© JUNGE FREIHEIT Verlag GmbH & Co. www.jungefreiheit.de 29/19 / 12. Juli 2019

Es rumort noch immer
AfD: Zwischen Richtungsstreit und Listenproblemen – in die Partei will einfach keine Ruhe einkehren
Björn Harms

Nach einer dreistündigen Debatte des sächsischen Landeswahlausschusses stand fest: Die AfD kann bei der Landtagswahl im September nur mit 18 Listenkandidaten ins Rennen gehen, anstatt wie ursprünglich geplant mit 61. Einen Großteil der Bewerberliste wies der Landeswahlausschuß als ungültig zurück. Was war passiert? 

Im Kern ging es um die  Frage, ob es sich bei den zwei Landesparteitagen im Februar und im März, bei denen die AfD die 61 Kandidaten für die Landtagswahl bestimmt hatte, um eine einheitliche Versammlung handelte oder um zwei unterschiedliche. „Die Aufstellung wurde am Ende der ersten Versammlung vertagt und bei der zweiten fortgesetzt“, bekräftigte am Samstag nochmals der stellvertretende Vorsitzende der Sachsen-AfD, Maximilian Krah. „Niemand auf der Fortsetzung dachte, es sei eine neue, isolierte Veranstaltung.“ Doch alle Beteuerungen kommen nun zu spät.

Direktmandate können Abhilfe schaffen

Denn der Teufel steckt im Detail: Laut der Landeswahlleitung stimmte die AfD auf der ersten Versammlung im Februar darüber ab, alle 61 Kandidaten im Einzelwahlverfahren aufzustellen. Die Plätze 1 bis 18 wurden auch so gewählt.
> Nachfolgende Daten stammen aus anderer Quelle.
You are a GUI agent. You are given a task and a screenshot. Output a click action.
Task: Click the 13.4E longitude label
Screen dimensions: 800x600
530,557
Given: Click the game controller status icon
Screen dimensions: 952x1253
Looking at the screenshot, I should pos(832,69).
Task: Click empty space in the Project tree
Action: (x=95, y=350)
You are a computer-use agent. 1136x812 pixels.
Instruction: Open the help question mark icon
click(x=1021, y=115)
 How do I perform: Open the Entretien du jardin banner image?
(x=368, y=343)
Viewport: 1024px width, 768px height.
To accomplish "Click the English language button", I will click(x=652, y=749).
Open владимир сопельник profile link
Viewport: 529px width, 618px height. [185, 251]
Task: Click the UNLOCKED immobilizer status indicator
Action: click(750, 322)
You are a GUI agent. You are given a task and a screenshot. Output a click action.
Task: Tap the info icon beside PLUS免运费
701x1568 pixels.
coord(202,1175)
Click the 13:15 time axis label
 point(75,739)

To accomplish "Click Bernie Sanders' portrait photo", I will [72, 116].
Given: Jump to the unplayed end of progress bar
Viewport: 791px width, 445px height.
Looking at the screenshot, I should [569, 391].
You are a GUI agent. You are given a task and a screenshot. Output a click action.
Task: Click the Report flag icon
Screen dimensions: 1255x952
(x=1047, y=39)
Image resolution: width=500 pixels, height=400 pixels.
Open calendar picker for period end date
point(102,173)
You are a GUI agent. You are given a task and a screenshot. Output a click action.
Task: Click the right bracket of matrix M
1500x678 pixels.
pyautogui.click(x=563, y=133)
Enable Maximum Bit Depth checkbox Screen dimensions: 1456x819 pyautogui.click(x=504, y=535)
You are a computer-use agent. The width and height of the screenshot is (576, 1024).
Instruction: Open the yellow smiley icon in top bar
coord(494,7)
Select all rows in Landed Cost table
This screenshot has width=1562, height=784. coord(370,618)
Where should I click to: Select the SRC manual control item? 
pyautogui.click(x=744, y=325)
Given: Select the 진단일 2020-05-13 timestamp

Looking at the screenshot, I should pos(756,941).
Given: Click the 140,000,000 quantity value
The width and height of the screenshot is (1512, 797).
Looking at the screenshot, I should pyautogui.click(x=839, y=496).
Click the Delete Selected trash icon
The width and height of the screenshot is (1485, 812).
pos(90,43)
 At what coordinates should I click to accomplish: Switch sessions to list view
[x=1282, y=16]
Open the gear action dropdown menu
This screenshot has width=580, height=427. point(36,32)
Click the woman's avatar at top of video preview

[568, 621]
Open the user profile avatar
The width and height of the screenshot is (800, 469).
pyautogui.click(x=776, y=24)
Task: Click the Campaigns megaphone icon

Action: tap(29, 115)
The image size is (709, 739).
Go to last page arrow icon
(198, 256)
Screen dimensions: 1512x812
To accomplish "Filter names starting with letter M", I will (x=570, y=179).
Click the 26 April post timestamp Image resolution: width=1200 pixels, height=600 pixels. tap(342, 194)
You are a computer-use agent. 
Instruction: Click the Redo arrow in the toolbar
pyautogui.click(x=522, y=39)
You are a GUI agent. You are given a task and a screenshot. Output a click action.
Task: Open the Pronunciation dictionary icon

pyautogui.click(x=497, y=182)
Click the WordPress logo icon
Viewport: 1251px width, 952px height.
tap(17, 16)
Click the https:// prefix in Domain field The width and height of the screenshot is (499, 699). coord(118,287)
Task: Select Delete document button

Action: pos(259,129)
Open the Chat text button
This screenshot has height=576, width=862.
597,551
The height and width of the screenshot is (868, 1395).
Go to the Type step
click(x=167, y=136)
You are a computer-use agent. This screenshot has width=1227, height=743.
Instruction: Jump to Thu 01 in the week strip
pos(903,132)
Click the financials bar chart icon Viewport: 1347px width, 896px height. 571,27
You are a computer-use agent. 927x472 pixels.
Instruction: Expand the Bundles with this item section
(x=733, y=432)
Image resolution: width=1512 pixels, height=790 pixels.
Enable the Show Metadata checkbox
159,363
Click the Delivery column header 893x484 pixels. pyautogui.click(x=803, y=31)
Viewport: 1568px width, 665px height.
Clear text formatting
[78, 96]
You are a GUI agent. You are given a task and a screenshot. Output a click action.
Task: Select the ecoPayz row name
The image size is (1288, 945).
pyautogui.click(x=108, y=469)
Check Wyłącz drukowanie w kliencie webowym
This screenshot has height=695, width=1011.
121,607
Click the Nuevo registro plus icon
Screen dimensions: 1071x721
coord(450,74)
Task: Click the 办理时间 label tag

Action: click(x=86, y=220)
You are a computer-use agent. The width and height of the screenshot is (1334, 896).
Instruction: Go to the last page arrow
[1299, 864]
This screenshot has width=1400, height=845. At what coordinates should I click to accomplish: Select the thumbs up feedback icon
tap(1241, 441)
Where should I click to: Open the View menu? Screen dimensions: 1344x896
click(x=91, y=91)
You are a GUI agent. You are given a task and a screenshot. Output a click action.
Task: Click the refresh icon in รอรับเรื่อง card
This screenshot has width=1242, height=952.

Auf der Fortsetzungsveranstaltung im März wurde jedoch entschieden, die Plätze 19 bis 30 einzeln zu wählen, 31 bis 61 dann im Block. Das sei unzulässig. „Die notwendige Chancengleichheit aller Bewerber im Verfahren der Kandidatenaufstellung war nach Ansicht des Landeswahlausschusses damit nicht gegeben“, heißt es in einer Stellungnahme des Gremiums. Zudem hätten zwei verschiedene Versammlungsleiter die Veranstaltungen geleitet.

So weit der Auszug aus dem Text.